Having studied dozens of veridical perception cases herself, Holden said in an email that Reynolds’s experience is “is what I consider the most evidential.” She sent Epoch Times a 116-page document outlining, with direct quotes from the NDEers, the cases she studied to inform the chapter on veridical perception she wrote in “The Handbook of Near-Death Experiences.” Holden has found that 92 percent of apparent veridical perception cases are accurate, 6 percent have some errors, and only one in 93 cases are completely inaccurate.
Here is a closer look at the Reynolds case and a case from Holden’s studies.
A Closer Look at the Reynolds Case
Dr. Robert Spetzler, director of the Barrow Neurological Institute in Phoenix, Ariz., performed the unique procedure on Reynolds to treat a brain aneurysm. Reynolds was put into hypothermic cardiac arrest; her body temperature was lowered, her heartbeat and breathing stopped, her brainwaves flattened, and the blood was drained from her head.
“In everyday terms she would be dead. But in the hands of skilled physicians she was not. Or was she?” asked Michael Sabom in his book “Light and Death: One Doctor’s Fascinating Account of Near-Death Experiences.”
Reynolds recalled clearly what happened after the anesthesia was administered and the procedure began: “The next thing I recall was the sound: It was a natural D. As I listened to the sound, I felt it was pulling me out of the top of my head. The further out of my body I got, the more clear the tone became. I had the impression it was like a road, a frequency that you go on. … I remember seeing several things in the operating room when I was looking down. It was the most aware that I think that I have ever been in my life.”
An example of something she observed that was later verified was the comment she heard one of the surgeons make. She heard the surgeon say her arteries were very small and she identified which surgeon it was.
In her operative report, this surgeon wrote that she had discussed the small size of Reynolds’s artery, and the time matched up in relation to the timeline of Reynolds’s memories.
Could she have heard it through ordinary means?

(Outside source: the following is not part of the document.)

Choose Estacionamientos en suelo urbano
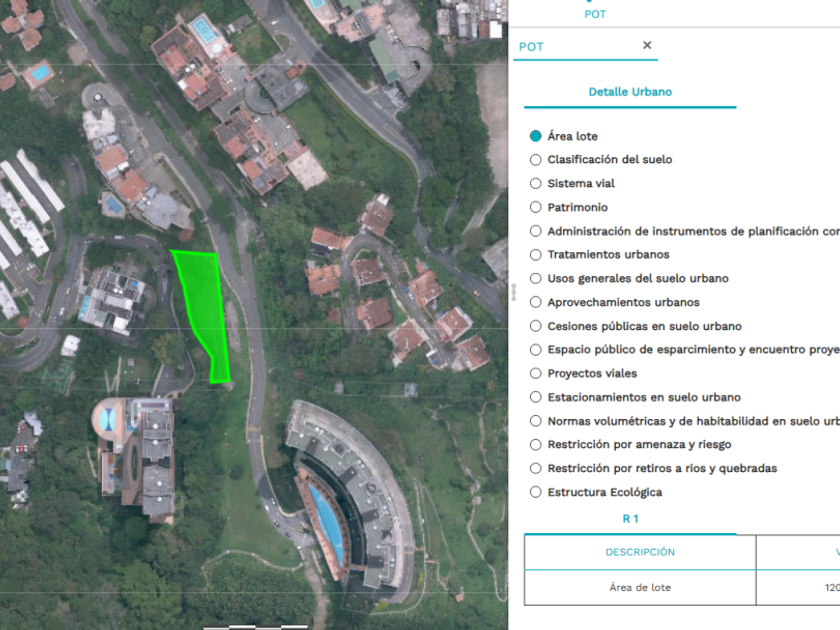This screenshot has width=840, height=630. click(536, 398)
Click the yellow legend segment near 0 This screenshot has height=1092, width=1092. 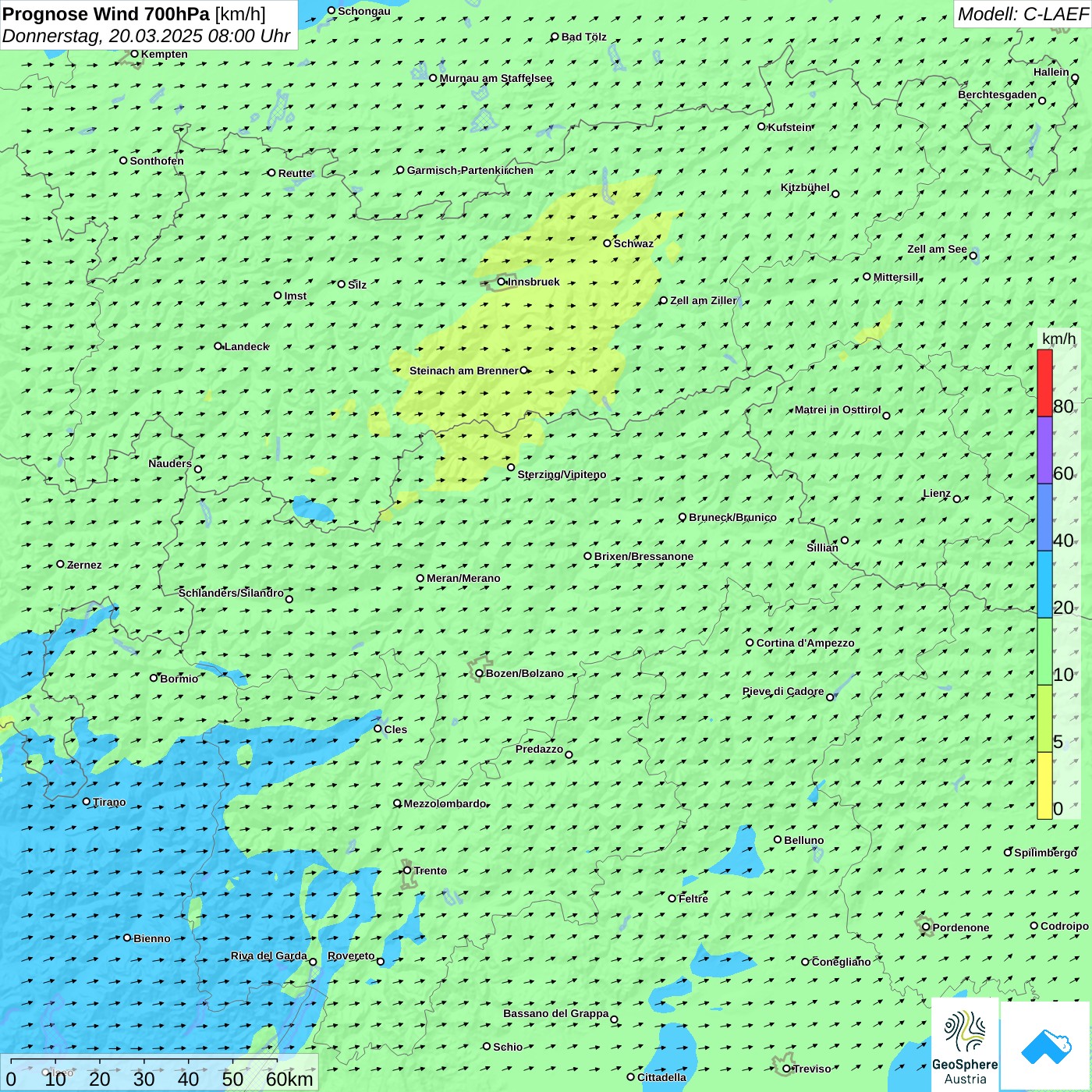(1044, 785)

“At the beginning of the procedure, molded ear speakers were placed in each ear as a test for auditory and brain-stem reflexes. These speakers occlude the ear canals and altogether eliminate the possibility of physical hearing,” wrote Sabom. Reynolds eyes were lubricated and taped shut.
Brainwave activity was continuously monitored and events such as a temporal lobe seizure—which is sometimes hypothesized as a brain-based cause of an NDE—was “extremely unlikely,” reported Dr. Spetzler.
Maria Sees a Tennis Shoe
One of the cases Holden reviewed was that of Maria, a migrant worker who was visiting friends in Seattle when she had a severe heart attack. Maria’s story was told by Bruce Greyson and Charles P. Flynn in “The Near-Death Experience: Problems, Prospects, Perspectives.”
During her NDE, Maria reported having left her body and having observed the area outside of her hospital room. She saw an object on the third floor ledge on of the building. It was a tennis shoe that had a worn place where the little toe would fit and a lace stuck under the heel. She gave other details describing the shoe. A healthcare worker checked where Maria said the shoe should be.
It was indeed there. The healthcare worker retrieved the shoe and noted that these details would only have been visible from the perspective of someone floating outside, very close to it. They were not visible from the windows.